Writerly Lessons from a Pirate

Hey all...

I found this really cool blog for entrepreneurs on lessons from a pirate. didn't take long for me to see that writers could learn from pirates too. So, here's...

10 Lessons for Writers from a Pirate.

1. Get a Parrot - For writers, the parrot is a mentor. Mentors can speed up your trip along the voyage to publication. They'll teach you things it would take years for you to learn on your own. And while the proper mentor may be hard to find...they will definitely be worth the work.

2. Consider the EyePatch - Writers must see things differently than non-writers. We pay attention to what's going on around us and sometimes we write it down to use later. Things that seem normal or of no consequence to others trigger story ideas and excite the writer's soul.

3. Funky Pirate Wear & Eye Liner - Just as pirates don't conform, neither do writers. Our characters become our best friends and meeting a word count goal is cause for celebration.

4. Any Weather, Any Time - A pirate's ship and crew can handle any weather. So can writers. We take the good days with the bad or the acceptance letters right along with the rejection letters.
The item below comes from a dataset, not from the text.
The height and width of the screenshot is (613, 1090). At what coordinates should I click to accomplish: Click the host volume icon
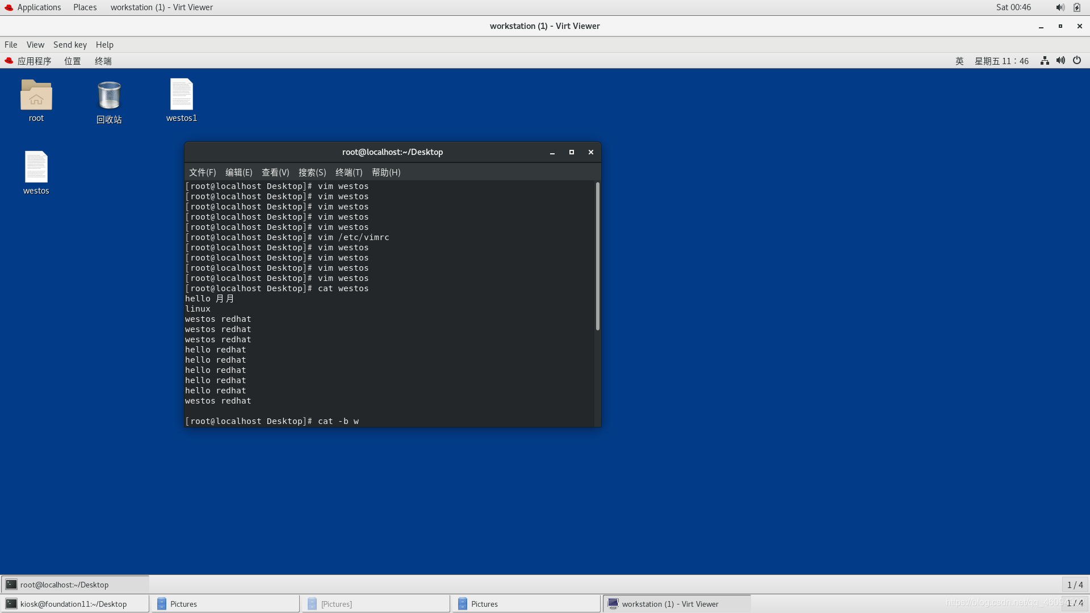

5. Live & Die by the Team - For a pirate, his crew is family and very important. Well, writers need a "team" too. Not only do we need a supportive "home" team, we need critique partners and readers. We need editors and agents. Then we need promo people.

6. Bicorne hat - Don't you just love the bocorne hat? Writers will wear the many different hats of our characters. We become our characters, we learn their jobs to get the details right. A writer has a varied barrel of knowledge to draw upon...and if we don't know, we'll find someone who does or take a class to learn ourself.

7. Peg Leg - The peg leg represents our limits. These may be lack of formal education or shoulder vultures. But we continue to strive toward our writing goals. We don't let self-doubt stand in our way.

8. Hook - Got to have a hook! Not only do we have to hook our readers, we have to hook the agents and editors. Here's where the team will come in handy...they'll help you polish that hook until it shines!

9. Treasure - For the writer, the Treasure is having others read our words and be touched by them. We'll do just about anything to get that treasure too. All day sessions at the puter, up half the night arguing with our characters about the plot lines... Nothing is too difficult as we make our way toward the treasure.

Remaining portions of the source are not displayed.